One of the things I’ve been trying to accomplish through my research is to think about how the places in which we live and the places we visit move us in ways that are hard for us to nail down immediately because they’re so embodied and not immediately or obviously symbolic. It’s like writing about dancing–it’s just a really hard thing to do. But thinking about the ways in which we bring our past into our current moment and our plans for the future is incredibly important interpersonally, politically, and economically. There is a geographer who talks about space-time, which refers to our drawing on our past and bringing our past into our current moment. In our conversation now, we are bringing our experiences growing up in certain spaces, interacting with certain people, and learning certain values to our discussion. And yet we’re also imagining a future that is also impacting what we are saying right now. With the upcoming elections, the exact same types of conversations are underway, wherein people are trying to think through, “How do we draw on our pasts, and indeed what pasts do we draw upon? How do we frame those pasts? Whose stories get included in that past, and whose stories get excluded? How can and should these collective histories inform our plans for the future?”

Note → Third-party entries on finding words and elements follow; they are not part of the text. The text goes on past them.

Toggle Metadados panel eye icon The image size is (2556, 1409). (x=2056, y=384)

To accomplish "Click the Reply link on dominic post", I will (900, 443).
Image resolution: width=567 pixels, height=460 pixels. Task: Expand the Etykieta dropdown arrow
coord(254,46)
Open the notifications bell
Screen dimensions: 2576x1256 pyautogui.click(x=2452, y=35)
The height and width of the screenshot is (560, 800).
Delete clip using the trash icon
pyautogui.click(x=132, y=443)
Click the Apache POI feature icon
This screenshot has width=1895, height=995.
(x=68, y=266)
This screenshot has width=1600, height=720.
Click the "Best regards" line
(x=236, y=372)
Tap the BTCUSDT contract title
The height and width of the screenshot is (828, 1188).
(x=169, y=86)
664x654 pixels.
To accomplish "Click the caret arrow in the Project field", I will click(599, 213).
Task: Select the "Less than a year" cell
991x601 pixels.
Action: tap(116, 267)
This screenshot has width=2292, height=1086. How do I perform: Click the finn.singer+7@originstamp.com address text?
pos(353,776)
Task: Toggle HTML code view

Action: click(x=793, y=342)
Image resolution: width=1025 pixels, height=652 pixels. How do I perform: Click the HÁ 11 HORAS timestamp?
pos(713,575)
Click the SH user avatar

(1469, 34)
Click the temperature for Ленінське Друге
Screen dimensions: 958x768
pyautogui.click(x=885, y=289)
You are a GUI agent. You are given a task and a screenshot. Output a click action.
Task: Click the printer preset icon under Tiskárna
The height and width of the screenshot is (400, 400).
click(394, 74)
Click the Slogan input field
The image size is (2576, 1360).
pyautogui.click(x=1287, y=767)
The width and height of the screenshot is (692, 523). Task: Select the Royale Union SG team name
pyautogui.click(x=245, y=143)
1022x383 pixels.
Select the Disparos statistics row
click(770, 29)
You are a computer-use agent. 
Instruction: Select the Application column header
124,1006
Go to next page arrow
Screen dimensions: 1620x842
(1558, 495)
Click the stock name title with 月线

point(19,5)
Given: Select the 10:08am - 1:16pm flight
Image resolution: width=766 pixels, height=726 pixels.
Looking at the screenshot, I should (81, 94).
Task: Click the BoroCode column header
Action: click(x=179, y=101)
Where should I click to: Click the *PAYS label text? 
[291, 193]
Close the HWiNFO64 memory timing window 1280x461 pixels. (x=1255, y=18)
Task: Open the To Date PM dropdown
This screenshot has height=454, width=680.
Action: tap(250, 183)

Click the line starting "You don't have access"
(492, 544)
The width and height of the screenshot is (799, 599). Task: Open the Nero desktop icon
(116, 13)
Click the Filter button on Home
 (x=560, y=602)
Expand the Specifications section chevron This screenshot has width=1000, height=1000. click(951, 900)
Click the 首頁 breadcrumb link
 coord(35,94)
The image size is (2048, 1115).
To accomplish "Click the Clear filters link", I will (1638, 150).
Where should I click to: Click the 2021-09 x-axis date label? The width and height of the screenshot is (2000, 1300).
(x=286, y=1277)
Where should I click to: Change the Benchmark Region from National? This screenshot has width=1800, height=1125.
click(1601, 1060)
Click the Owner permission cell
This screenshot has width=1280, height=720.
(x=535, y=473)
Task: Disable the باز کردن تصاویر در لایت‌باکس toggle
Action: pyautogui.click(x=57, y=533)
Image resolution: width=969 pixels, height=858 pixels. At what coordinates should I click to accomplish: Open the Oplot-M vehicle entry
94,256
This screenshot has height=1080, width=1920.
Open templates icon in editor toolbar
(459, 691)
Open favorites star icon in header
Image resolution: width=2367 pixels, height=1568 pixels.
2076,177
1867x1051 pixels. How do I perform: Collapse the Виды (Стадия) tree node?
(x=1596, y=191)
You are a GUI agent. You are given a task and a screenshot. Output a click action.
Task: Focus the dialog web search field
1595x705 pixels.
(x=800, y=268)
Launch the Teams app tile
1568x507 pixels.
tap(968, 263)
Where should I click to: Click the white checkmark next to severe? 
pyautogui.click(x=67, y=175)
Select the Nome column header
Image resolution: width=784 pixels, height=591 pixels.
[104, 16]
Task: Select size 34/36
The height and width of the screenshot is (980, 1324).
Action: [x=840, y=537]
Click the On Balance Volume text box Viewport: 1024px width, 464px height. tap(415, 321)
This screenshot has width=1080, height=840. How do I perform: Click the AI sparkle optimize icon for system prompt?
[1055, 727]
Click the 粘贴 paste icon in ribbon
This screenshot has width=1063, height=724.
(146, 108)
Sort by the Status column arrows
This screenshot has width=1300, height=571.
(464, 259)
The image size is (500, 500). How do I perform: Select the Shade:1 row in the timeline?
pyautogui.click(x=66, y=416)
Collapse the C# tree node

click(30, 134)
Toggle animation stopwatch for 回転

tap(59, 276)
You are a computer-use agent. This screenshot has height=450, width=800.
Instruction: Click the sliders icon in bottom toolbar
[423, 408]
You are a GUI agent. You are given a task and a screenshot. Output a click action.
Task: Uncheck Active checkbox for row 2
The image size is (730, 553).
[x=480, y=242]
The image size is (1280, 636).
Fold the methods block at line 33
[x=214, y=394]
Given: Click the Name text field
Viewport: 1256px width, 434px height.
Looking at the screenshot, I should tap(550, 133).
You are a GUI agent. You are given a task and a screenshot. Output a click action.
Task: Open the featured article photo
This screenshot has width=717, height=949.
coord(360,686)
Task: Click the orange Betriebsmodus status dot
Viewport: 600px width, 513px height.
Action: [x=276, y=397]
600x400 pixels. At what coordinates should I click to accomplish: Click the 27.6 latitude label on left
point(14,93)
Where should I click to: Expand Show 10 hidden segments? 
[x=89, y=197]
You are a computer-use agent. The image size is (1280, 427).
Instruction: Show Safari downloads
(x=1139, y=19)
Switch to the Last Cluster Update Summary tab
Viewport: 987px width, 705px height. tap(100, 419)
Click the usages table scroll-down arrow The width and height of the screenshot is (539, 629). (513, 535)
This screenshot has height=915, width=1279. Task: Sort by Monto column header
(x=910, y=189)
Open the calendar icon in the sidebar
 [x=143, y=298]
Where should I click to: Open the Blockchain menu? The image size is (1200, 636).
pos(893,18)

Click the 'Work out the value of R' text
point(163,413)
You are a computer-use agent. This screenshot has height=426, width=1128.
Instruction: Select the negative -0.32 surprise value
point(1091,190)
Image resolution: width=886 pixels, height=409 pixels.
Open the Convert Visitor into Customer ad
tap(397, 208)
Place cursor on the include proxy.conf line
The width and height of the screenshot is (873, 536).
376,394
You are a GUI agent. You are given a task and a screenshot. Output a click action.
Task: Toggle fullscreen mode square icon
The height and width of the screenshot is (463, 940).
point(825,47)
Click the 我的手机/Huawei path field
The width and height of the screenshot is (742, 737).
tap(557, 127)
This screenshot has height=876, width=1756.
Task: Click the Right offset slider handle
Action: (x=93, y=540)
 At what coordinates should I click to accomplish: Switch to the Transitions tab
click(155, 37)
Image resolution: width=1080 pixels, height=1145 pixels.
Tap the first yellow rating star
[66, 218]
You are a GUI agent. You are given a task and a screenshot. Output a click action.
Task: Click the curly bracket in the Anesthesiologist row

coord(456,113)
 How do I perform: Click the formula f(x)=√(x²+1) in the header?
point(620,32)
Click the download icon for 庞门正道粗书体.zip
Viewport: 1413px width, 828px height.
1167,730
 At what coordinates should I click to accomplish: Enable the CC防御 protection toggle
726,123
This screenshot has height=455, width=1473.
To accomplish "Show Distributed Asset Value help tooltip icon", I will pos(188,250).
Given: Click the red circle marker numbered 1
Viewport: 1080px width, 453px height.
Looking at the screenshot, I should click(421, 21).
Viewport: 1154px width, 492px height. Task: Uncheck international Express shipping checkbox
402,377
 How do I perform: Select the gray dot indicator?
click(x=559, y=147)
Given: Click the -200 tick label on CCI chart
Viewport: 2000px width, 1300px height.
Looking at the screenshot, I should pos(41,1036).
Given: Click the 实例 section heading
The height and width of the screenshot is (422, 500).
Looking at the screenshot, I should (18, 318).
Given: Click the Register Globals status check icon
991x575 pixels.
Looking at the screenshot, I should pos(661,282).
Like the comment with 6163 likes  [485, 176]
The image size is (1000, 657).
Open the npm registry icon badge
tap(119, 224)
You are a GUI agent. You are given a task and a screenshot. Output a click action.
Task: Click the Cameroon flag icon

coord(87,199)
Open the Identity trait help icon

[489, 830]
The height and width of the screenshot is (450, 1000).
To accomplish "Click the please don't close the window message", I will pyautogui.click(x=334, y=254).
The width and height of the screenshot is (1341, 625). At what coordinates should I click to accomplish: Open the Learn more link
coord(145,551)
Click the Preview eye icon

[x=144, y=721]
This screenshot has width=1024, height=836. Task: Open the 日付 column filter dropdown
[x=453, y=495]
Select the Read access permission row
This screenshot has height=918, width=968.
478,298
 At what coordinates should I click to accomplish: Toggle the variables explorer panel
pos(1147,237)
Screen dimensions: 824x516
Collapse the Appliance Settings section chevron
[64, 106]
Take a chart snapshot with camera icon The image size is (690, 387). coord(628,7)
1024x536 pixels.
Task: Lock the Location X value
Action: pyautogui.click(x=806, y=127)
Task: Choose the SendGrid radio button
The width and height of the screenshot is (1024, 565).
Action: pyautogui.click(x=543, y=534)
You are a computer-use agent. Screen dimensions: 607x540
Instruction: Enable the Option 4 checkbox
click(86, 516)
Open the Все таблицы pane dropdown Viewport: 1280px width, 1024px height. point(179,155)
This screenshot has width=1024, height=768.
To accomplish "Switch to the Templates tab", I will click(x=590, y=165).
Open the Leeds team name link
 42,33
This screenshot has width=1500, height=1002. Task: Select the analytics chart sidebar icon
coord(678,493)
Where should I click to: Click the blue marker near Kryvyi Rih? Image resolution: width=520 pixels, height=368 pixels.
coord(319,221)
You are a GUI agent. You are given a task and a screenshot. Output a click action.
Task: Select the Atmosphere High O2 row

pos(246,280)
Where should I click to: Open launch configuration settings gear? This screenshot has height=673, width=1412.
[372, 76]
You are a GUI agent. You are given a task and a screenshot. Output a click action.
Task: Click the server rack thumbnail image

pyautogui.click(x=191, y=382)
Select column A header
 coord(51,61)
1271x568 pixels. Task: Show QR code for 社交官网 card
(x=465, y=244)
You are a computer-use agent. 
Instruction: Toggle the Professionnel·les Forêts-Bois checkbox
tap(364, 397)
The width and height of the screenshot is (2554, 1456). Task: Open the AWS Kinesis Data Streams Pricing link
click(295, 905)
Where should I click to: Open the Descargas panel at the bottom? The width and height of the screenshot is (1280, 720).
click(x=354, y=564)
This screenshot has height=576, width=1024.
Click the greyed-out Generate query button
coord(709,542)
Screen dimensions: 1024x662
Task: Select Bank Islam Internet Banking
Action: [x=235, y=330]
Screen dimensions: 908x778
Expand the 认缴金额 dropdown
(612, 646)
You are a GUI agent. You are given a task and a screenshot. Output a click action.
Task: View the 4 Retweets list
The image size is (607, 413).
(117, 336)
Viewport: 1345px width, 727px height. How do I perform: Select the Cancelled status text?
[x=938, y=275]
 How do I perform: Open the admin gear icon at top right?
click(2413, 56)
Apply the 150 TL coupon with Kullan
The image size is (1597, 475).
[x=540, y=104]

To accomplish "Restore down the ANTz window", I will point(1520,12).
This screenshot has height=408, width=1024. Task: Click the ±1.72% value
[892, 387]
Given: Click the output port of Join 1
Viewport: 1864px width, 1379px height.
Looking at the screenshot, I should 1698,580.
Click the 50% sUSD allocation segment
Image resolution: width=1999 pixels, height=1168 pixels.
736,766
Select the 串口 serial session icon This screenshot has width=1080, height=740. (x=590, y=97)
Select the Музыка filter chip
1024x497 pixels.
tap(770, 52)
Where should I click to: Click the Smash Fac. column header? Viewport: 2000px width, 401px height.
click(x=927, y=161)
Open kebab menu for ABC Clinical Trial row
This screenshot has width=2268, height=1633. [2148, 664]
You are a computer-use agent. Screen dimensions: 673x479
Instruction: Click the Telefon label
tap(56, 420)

We can’t imagine a future without thinking about our past. Politics are about the future, right? They’re about, “Who are we going to become?” And if who we are going to become is some perverted image of who we were in the past–there is something wrong with that, from my perspective. So if I were to preach a sermon stemming from the conclusions in my own research, the sermon would be something along the lines of, “How do we draw on other versions of our past? Tell those stories differently so we can imagine a more humane, future?” A future filled with people different from each other who flourish and flourish because they’re different from each other, rather than a future that is restricted to just one way of being, and one way of acting.

Thank you, Dr. Greg Dickinson, for your excellent insight into the rhetoric of history, memory, memorials, and place, and their impact on our sociopolitical future. It was a privilege speaking with you about your research!